|Bosra's impressive amphitheater|
For the past several days, the TV news reports have listed the high in Damascus around 39 degrees Celsius—that's 102 Fahrenheit. In the desert an hour's bus ride south of the capital, deprived of shade, Julian and I could have been walking through a furnace.
When Julian and I arrived in Bosra, earlier in the morning, the sun had not yet prevented all
activity. We ambled toward the ancient Roman amphitheater, which the Muslim armies fortified during the Crusades into an imposing citadel.
The amphitheater impressed me straight away—inside, both the seating and stage areas are strikingly large and in a rare state of preservation. For a structure built in the second century to have survived intact for so long, as war after war swept all around it, is a remarkable, fortuitous accident of history.

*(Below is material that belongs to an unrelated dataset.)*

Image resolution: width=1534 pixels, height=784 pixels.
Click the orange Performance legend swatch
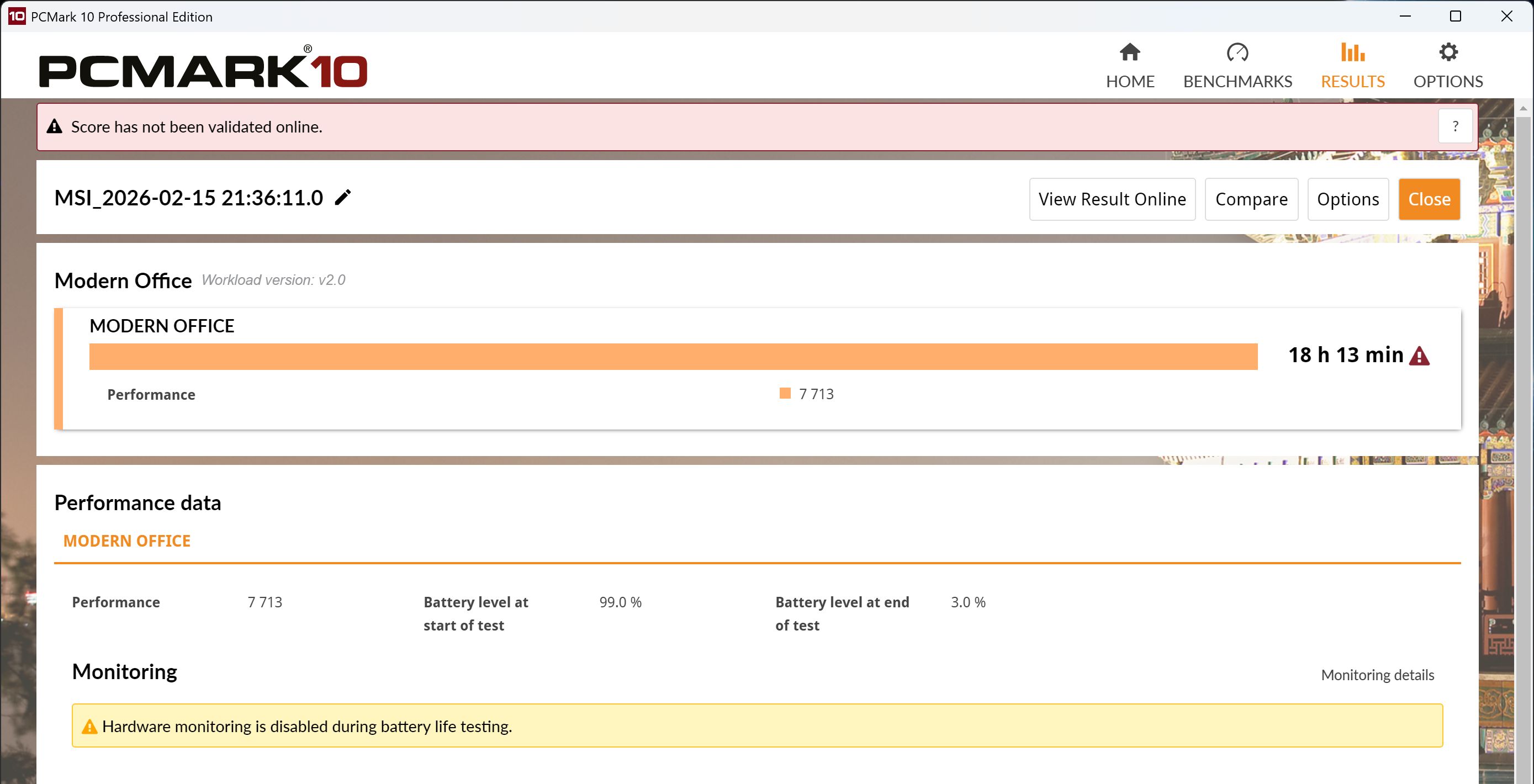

Julian and I shuffled around the theater, snapping some photos. A visiting group of Syrian guys around our age cautiously engaged us in snapping their picture on their camera, before doing the same for us.
I hopped atop the side of the amphitheater and gingerly scooted my way along the wall high above the stage, a stunt which Julian dutifully photographed.
Leaving the amphitheater, we browsed the mosaic and sculpture museum, replete with pieces salvaged from the surrounding ruins. We paused to share a tea with the curator who, like most Syrians, was fascinated by us and curious to know the full details of why we are here.
The ruins surrounding the theater were unable to compete for our attention with the rapidly escalating temperature. We returned to the new town, which overlaps with the ancient site's periphery, to find water and a ride home to Damascus.